MISTIFICAZIONE RIUSCITA – Nel calcio, quello dei ricchi, non sono ammessi errori. Perché se sbagli, paghi. O meglio, ti fanno pagare. Almeno mediaticamente. Anche perché può capitare che il tuo capo capisca l’errore, fuori dal campo, e decida di non multarti. A Lukaku è successo esattamente questo nelle ultime 24 ore. Perché Lukaku ha fatto un errore, sia chiaro. Anzi, due. Il primo, banalissimo: ha dichiarato qualcosa senza essere competente sul tema. Facendo quasi credere che l’influenza di Milan Skriniar datata 26 gennaio fosse Covid-19. Non l’ha detto Lukaku, ma qualcuno l’ha voluta ascoltare (o leggere…) così. E così ha trattato la notizia, mistificando la realtà. Anche i numeri ingigantiti dati (“23 su 25”) non rappresentano la realtà, eppure nessuno si è interessato a giocare a “Indovina chi” stavolta. Nessuno ha voluto raccontare la verità, magari indagando sui “2 su 25” superstiti… Gli immuni al virus, già! Il secondo errore fatto dall’attaccante belga, invece, è più velato: ha dichiarato qualcosa senza considerare il circo mediatico italiano che avrebbe raccolto quelle parole per trasformarle in un caso. Una polemica, appunto. Lo stesso circo che oggi chiede a gran voce di ripartire, ignorando la situazione di emergenza sanitaria che sta devastando l’Italia, l’Europa e il mondo intero. Lukaku ha espresso un pensiero, tra l’altro condivisibile, ma gli sciacalli si sono concentrati sul riassunto e si sono reinventati filosofi. Il sillogismo è presto servito: “Inter influenzata, ecco com’è arrivato il Coronavirus in Italia”. Qualcuno ha perfino pensato di aver trovato il paziente zero. Un cinese classe ’91 che vive a Milano, dove è presidente di una società calcistica di Serie A. Steven Zhang. Che mi auguro abbia scelto le vie legali. Così come il Dott. Piero Volpi, non risparmiato dalla “ricostruzione” nonostante le recenti dichiarazioni sulla sua riabilitazione post-contagio. Una vergogna forse senza precedenti. Forse.

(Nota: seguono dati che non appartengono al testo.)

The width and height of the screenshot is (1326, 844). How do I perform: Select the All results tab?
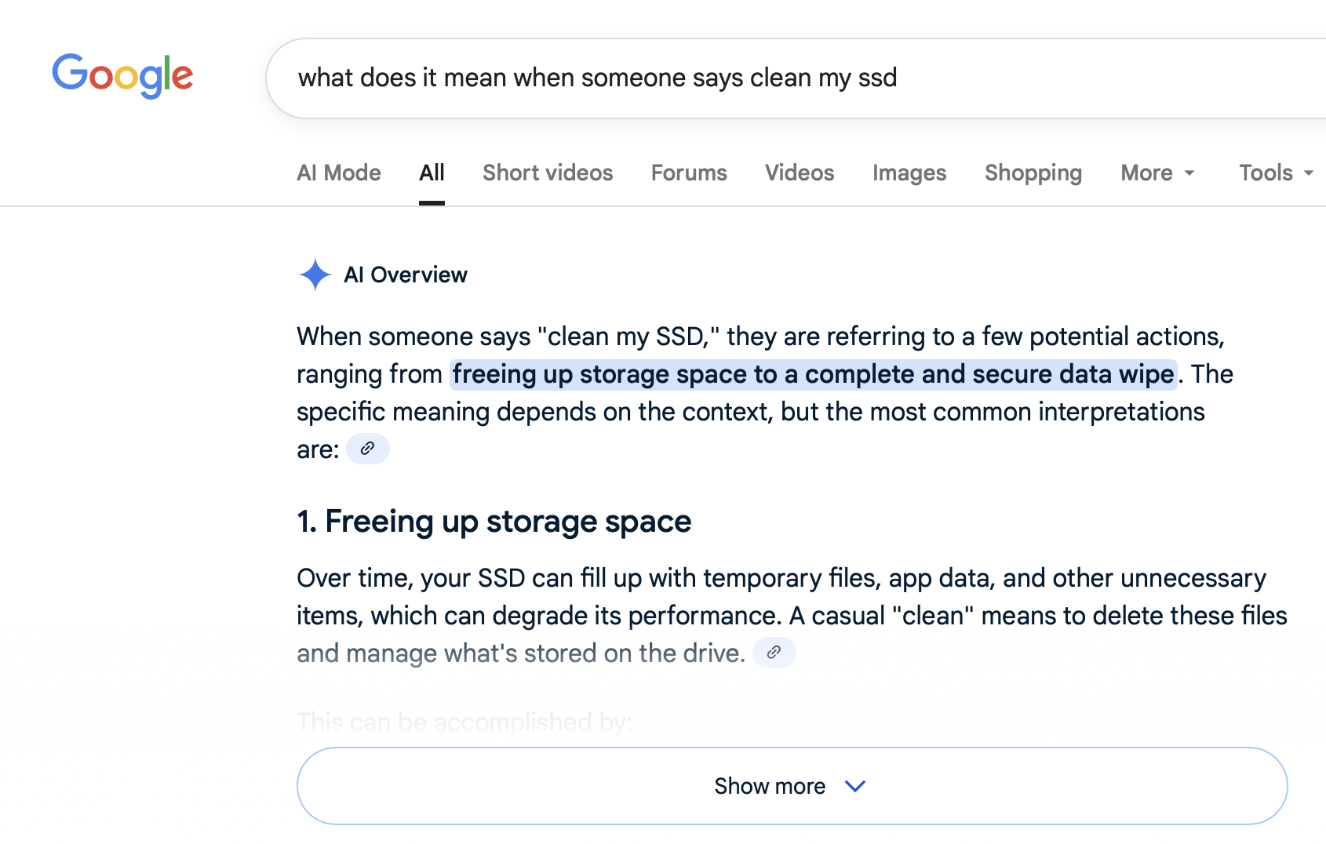click(x=432, y=173)
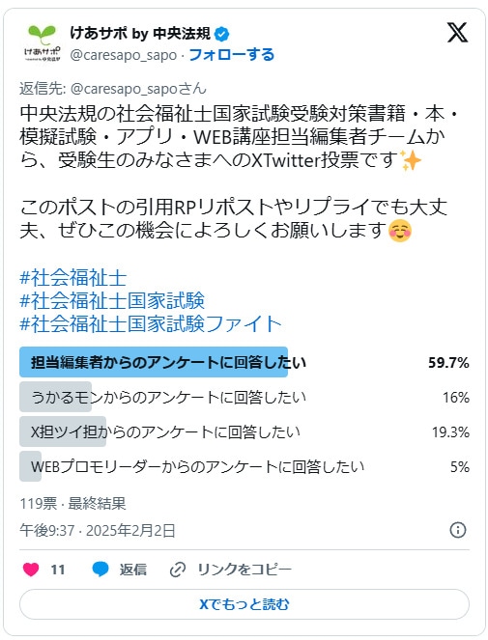
Task: Open the #社会福祉士国家試験ファイト hashtag
Action: coord(151,324)

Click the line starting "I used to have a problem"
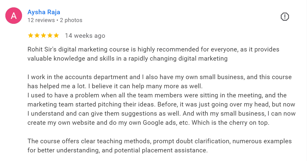(x=157, y=95)
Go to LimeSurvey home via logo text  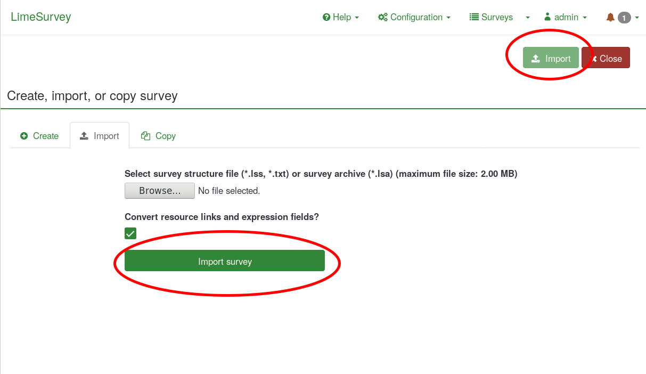(x=41, y=17)
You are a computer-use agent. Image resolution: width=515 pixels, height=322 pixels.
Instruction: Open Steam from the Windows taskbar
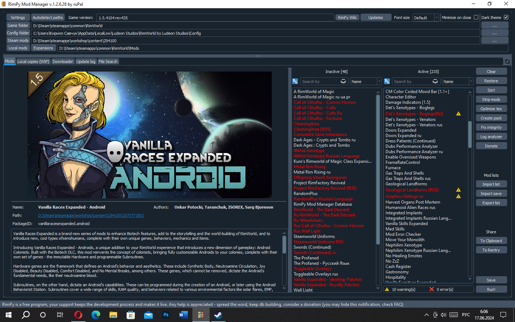point(218,315)
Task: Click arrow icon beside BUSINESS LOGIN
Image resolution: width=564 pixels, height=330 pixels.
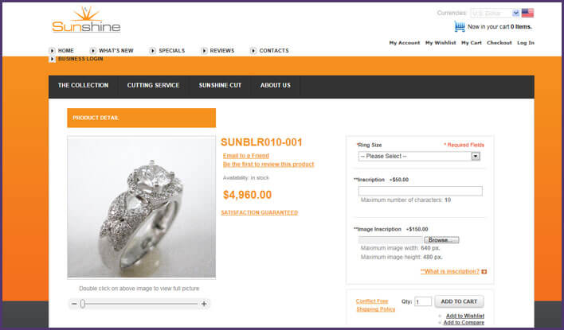Action: pyautogui.click(x=52, y=59)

AUTORETE SISTEMICA – Vista la delicata situazione, ci si aspettava uno sforzo in più da chi deve fare informazione. Lo stesso discorso ad esempio vale per la politica, ma nessuno sta dando il giusto peso a quel tema. Purtroppo, visto che tutti i problemi nascono da lì. Anche in ambito calcistico, che è – sempre oggettivamente – davvero l’ultimo dei problemi, oggi. Ripartire o non ripartire, prima possibile, solo per fare un favore a qualcuno. Neppure loro ci credono quando raccontano che la ripartenza della Serie A serve a tutto il Paese, eppure continuano a raccontarlo. Come se il “pallone” fosse il centro del mondo, economico e non. La verità è che l’Italia non sa stare senza calcio business, quindi ogni scusa è buona per polemizzare con o senza pallone in campo. Ma se è questo il prodotto offerto, anche in tempi in cui la Serie A è ferma, ben venga la sospensione a tempo indeterminato. Serve un po’ di pulizia generale e qualcuno farebbe bene a trovarsi un altro hobby. Un altro lavoro, anche. Perché i valori dello sport, anche nello scenario del business, non possono essere scavalcati da interessi “personali”. Ogni giorno in Italia si interpellano sportivi per parlare di medicina, come se servisse a qualcosa. Come se calcio e medicina fossero un binomio vitale per le sorti del Paese. E nel tempo libero, senza idee, spazio alle polemiche sterili. Ma l’ennesimo teatrino messo su dopo le parole di Lukaku non si può accettare. Perfino l’Inter, in questo caso vittima mediatica, ha deciso di non agire attraverso un comunicato stampa ufficiale. Il numero 9 nerazzurro sa di aver sbagliato la “comunicazione” e ha chiesto scusa per questo, ma non poteva immaginare di creare questo caos a livello di “informazione”. Forse imparerà, dopo questo passo falso. In Italia funziona così, bisogna solo metabolizzare la cosa e adattarsi. Oppure ribellarsi, finché è concesso. Le dichiarazioni di Lukaku hanno messo in fuorigioco l’Inter, ma il gol “polemico” segnato dall’Italia calcistica con questa facilità da quattro soldi non porta in vantaggio nessuno. Anzi, affossa ancora di più un sistema già marcio che non sa proprio come ripartire.